◆ EXCERPT TO READ ◆
|Hungarian Grand Prix on the BBC|
|Venue: Hungaroring Dates: 24 July to 26 July|
|Coverage: Live on BBC TV, Red Button, Radio 5 live, 5 live sports extra, online, mobile, the BBC Sport app and Connected TV. Full details here|
Felipe Massa says drivers will race as hard as ever at this weekend's Hungarian Grand Prix, despite the death of "great friend" Jules Bianchi.
The Frenchman, 25, died on Friday from severe head injuries suffered in last year's Japanese Grand Prix at Suzuka.
Brazilian Massa suffered a fractured skull during qualifying in Hungary in 2009 after a spring hit his helmet.
"I don't think anything changes. When you close your visor, you want to be the best," said the Williams driver.
"I had my accident and when I pass that place I don't remember it.
"I don't ever think 'I have a mother or father or son or wife'. You just think about your job."

◆ DATA LISTING ◆
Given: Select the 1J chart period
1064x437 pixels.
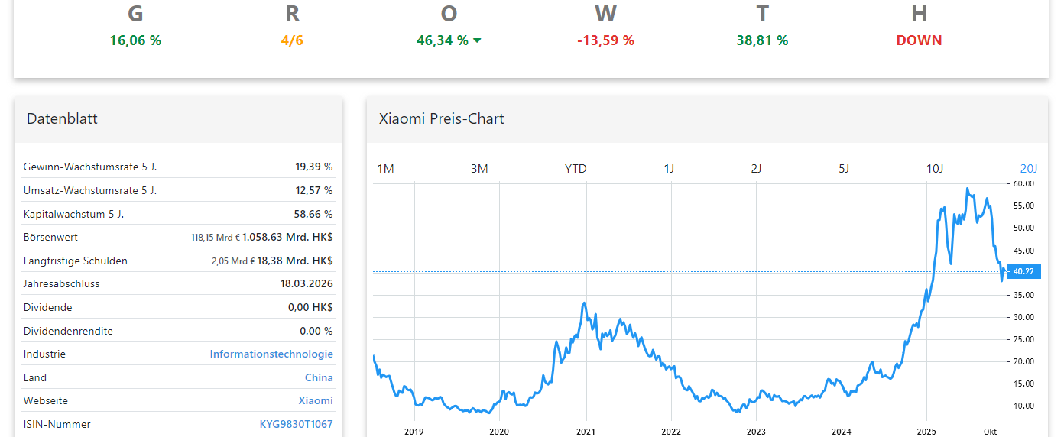Looking at the screenshot, I should [669, 168].
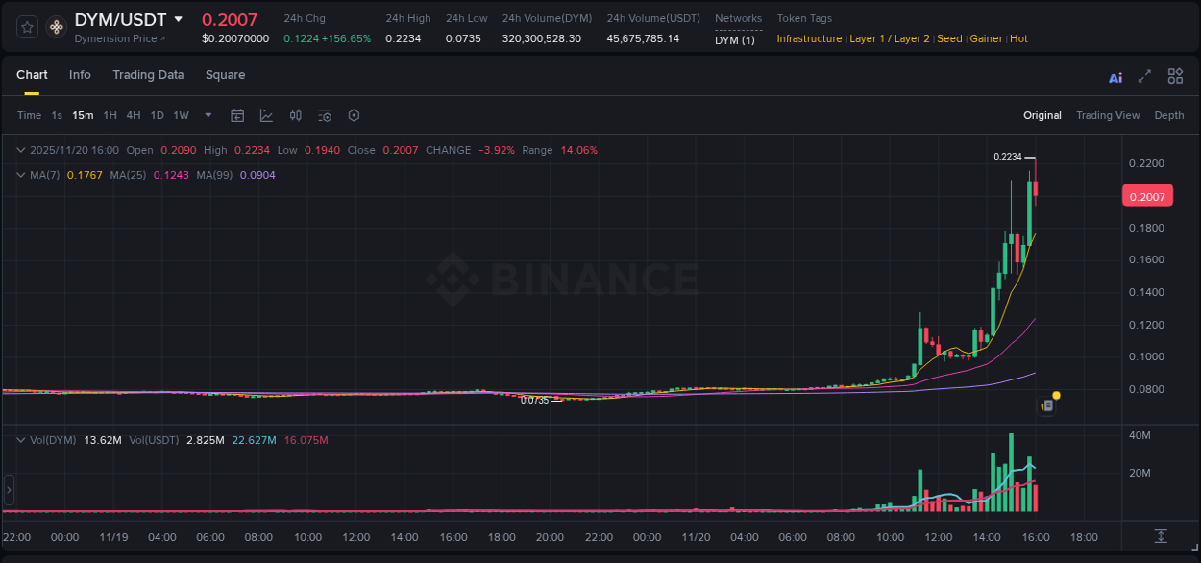Viewport: 1201px width, 563px height.
Task: Collapse the Vol(DYM) volume panel
Action: (19, 439)
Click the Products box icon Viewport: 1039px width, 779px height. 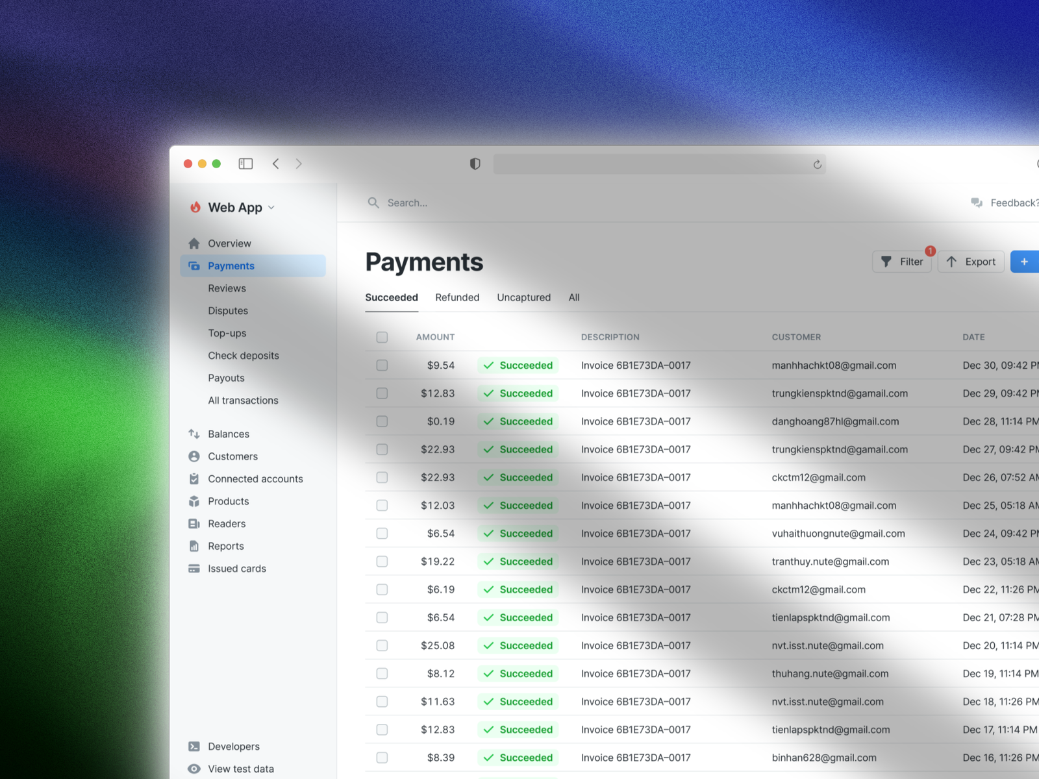point(194,501)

◆ WHAT TO WORK ON ◆
1. Can you write out the Massa article from "The Frenchman, 25, died" to "hit his helmet."?
2. Do these statements agree with the Massa article? Answer yes or no for each and quote the words that decide it. (a) Bianchi's fatal injuries came from a crash at the Japanese Grand Prix at Suzuka. (b) Massa fractured his skull during the race in Hungary in 2009. (c) Massa drives for Williams.
3. Could you proceed with the Massa article from its last sentence?
The records aren't needed for any of this.

◆ EXPECTED OUTPUTS ◆
1.
The Frenchman, 25, died on Friday from severe head injuries suffered in last year's Japanese Grand Prix at Suzuka.
Brazilian Massa suffered a fractured skull during qualifying in Hungary in 2009 after a spring hit his helmet.

2.
(a) Yes: "died on Friday from severe head injuries suffered in last year's Japanese Grand Prix at Suzuka."
(b) No: "suffered a fractured skull during qualifying in Hungary in 2009."
(c) Yes: "said the Williams driver."

3.
Bianchi had been in a coma since crashing his Marussia into a recovery vehicle at last October's rain-hit race.
Massa, who says he expects to stay with Williams in 2016, is "not completely against" closed cockpits in Formula 1 "if it's best for everyone and doesn't change the aspect" of the sport.
The 34-year-old, who attended Bianchi's funeral in Nice on Tuesday, said he would "have Jules on my mind all the time" when he is not racing in Hungary.
He added: "It was so difficult to be there in church. It was so sad but I am sure he is in a good place now and looking here at all of us."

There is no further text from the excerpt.